Canaan township is a farming district. The soil is too rich to be encumbered with mills when they are so convenient in adjoining townships, and farming and stock raising pay too well for the Canaanites to engage in anything else. Sheep are raised in large numbers in all the townships in Morrow county, and the enterprise has proved satisfactory, as has also that of raising blooded horses for the market.

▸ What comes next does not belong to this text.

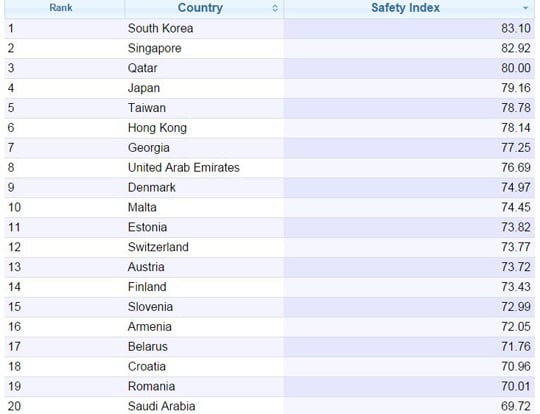Choose Qatar in the country list
The width and height of the screenshot is (540, 414).
143,68
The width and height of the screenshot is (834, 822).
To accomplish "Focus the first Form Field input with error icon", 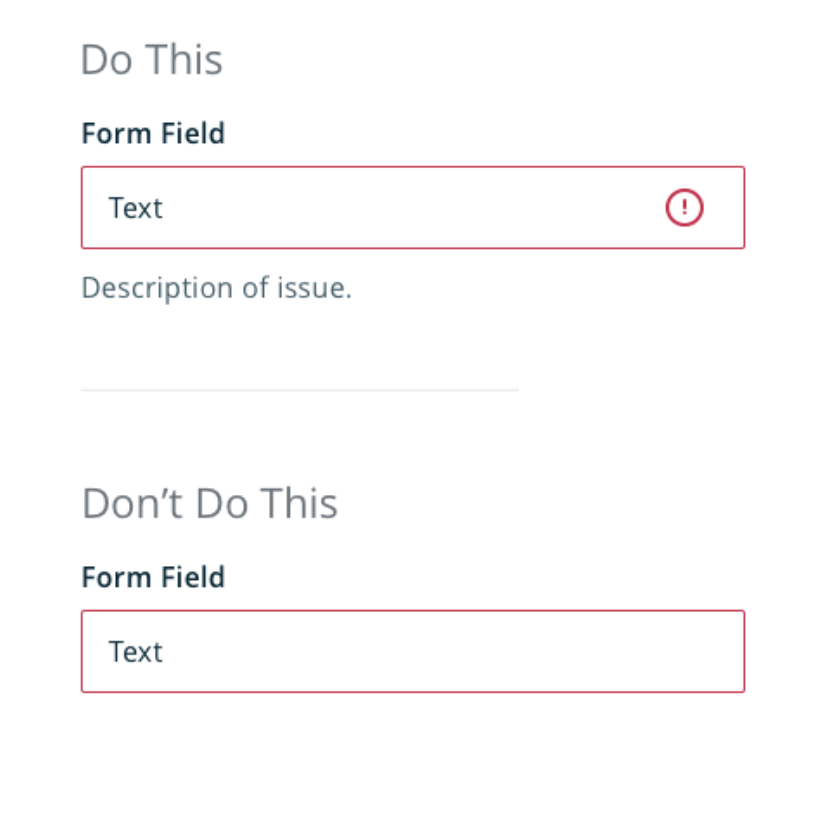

The first school house in the township was built in Denmark, and will receive further notice in the sketch of the village.


CHURCHES OF THE TOWNSHIP.


The first religious services in Canaan township were held in log cabins, and the elder Merritt was the superintendent. The younger scholars were taught to read, while the older ones recited verses of scripture they had committed during the week. Occasionally preaching was had in connection with the Sunday School, if a circuit rider happened in the community. The Rev. William Matthews was one of the early preachers. He formed a Presbyterian society in 1825 at Denmark.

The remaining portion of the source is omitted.